Адель никогда не упрекала его, хотя она очень страдала от того, что ее муж все больше и больше предается столь легкомысленному образу жизни, оставляя жену в полном одиночестве. Она осуждала себя за свою ревность, за свои страхи, она убеждала себя, что Фердинанд занят лишь делами. Художник — не буржуа, который может никогда не покидать своего очага, он должен вращаться и свете, к этому обязывает его слава. Она испытывала почти угрызения совести, когда в глубине души возмущалась, понимая, что Фердинанд притворяется. Он разыгрывал перед ней человека, измученного своими светскими обязанностями, которые ему осточертели, и готового лишиться всего, лишь бы иметь возможность посидеть в тишине со своей женушкой.
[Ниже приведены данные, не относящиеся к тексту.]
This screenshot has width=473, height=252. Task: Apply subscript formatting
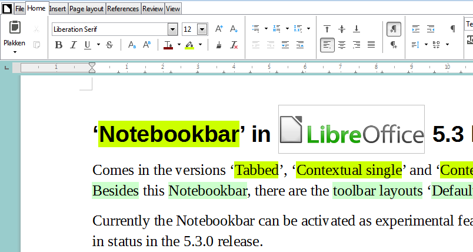click(132, 45)
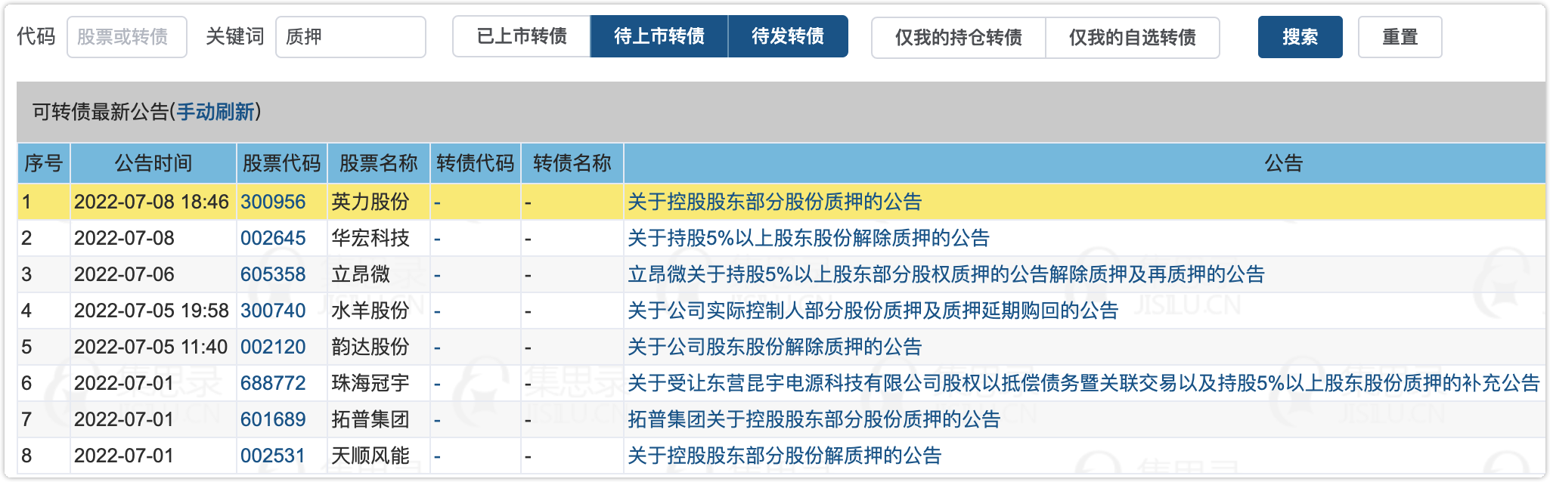Open 英力股份 控股股东部分股份质押 announcement

tap(774, 202)
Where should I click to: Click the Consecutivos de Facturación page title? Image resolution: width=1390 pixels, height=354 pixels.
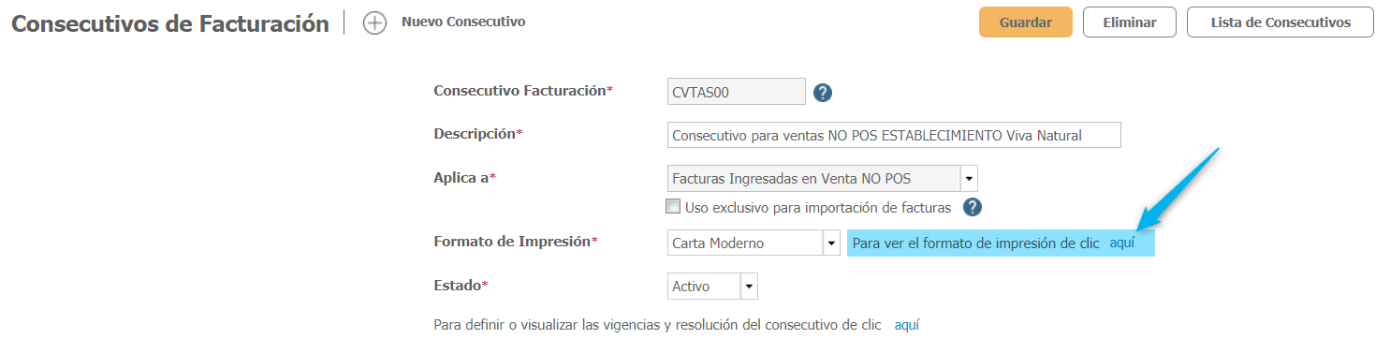pos(170,24)
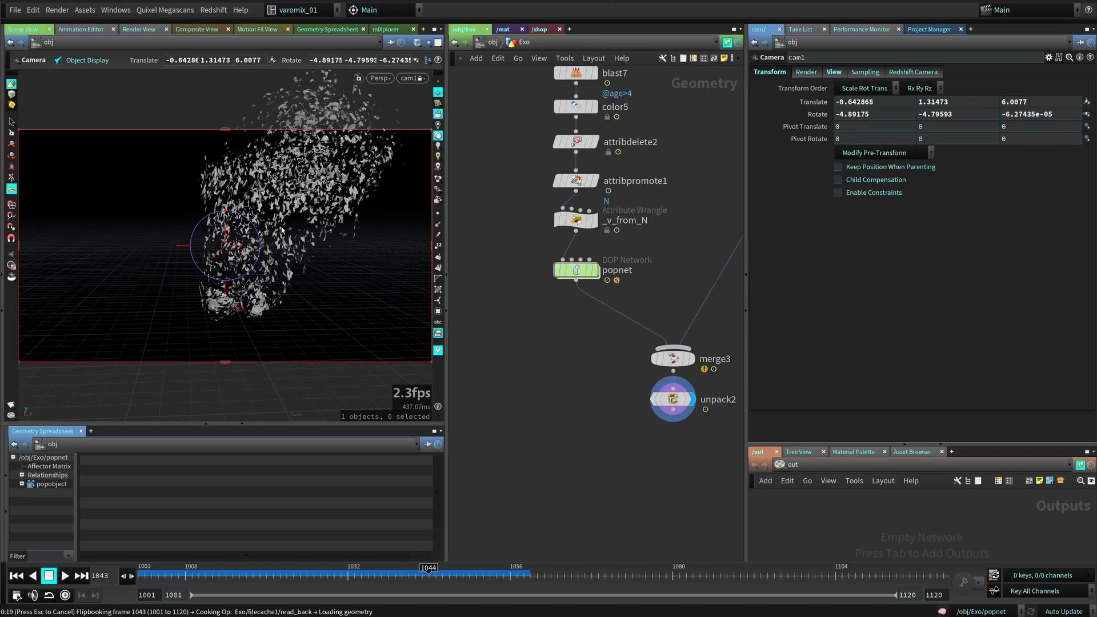The height and width of the screenshot is (617, 1097).
Task: Click the attribpromote1 node icon
Action: pos(576,181)
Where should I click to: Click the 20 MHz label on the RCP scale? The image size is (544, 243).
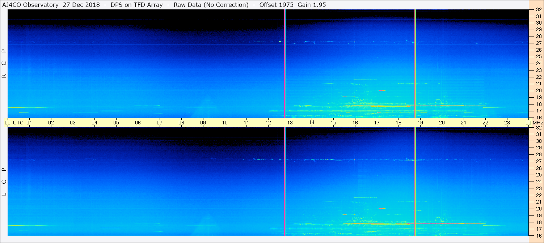pyautogui.click(x=538, y=90)
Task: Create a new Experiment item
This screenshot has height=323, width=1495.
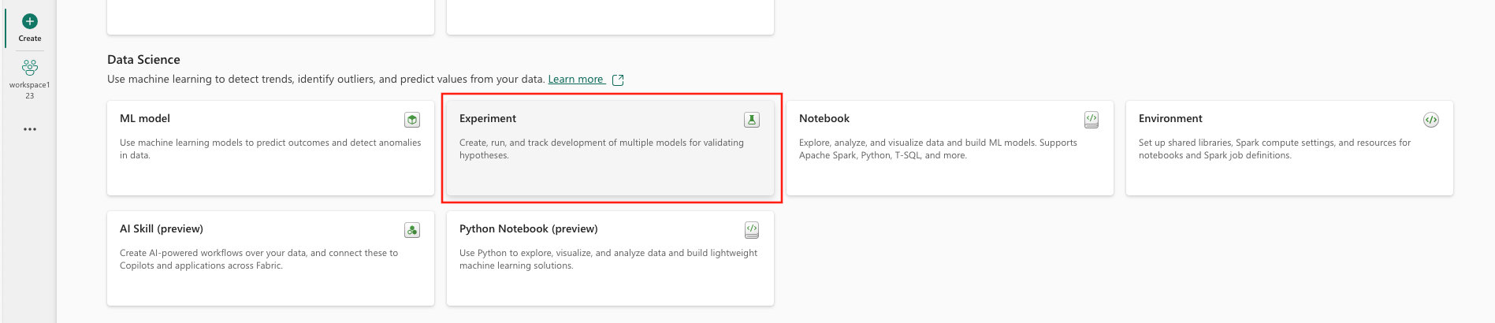Action: coord(488,118)
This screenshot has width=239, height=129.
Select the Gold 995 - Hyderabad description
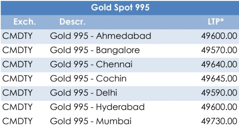(97, 107)
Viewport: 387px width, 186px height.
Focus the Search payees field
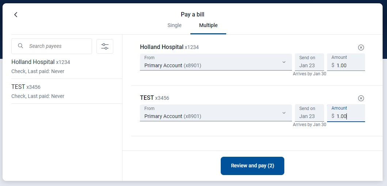point(52,46)
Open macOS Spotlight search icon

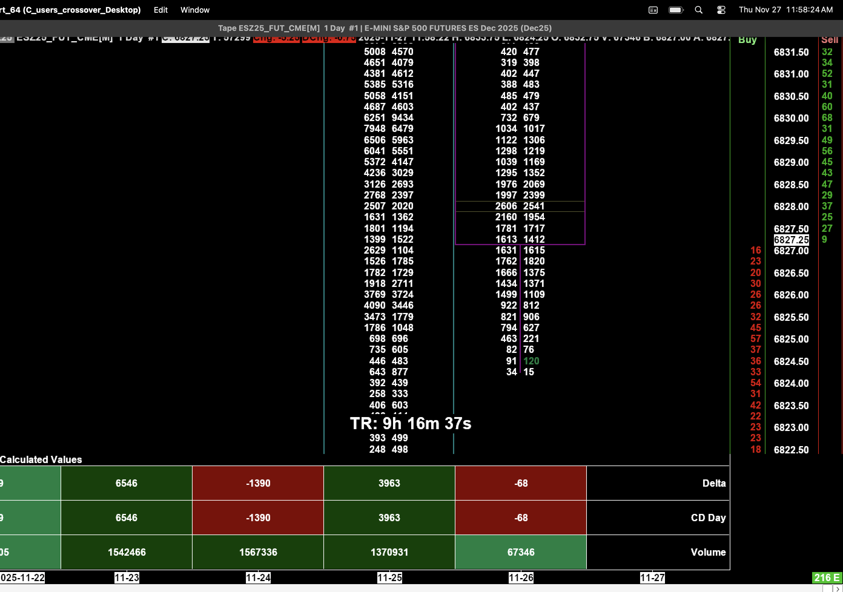[x=698, y=10]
Однажды она дошла до того, что сама вытолкала его из дому, когда он ломался, отказываясь идти на завтрак, который устраивали его друзья специально для того, чтобы свести его с богатым меценатом. Отправив его, Адель разразилась слезами. Она хотела быть мужественной, но это было очень трудно, так как она постоянно представляла себе своего мужа с другими женщинами; она чувствовала, что он ее обманывает; при одной мысли об его изменах она буквально заболевала и, теряя последние силы, принуждена была иногда ложиться в постель тотчас же, как только он скрывался с глаз.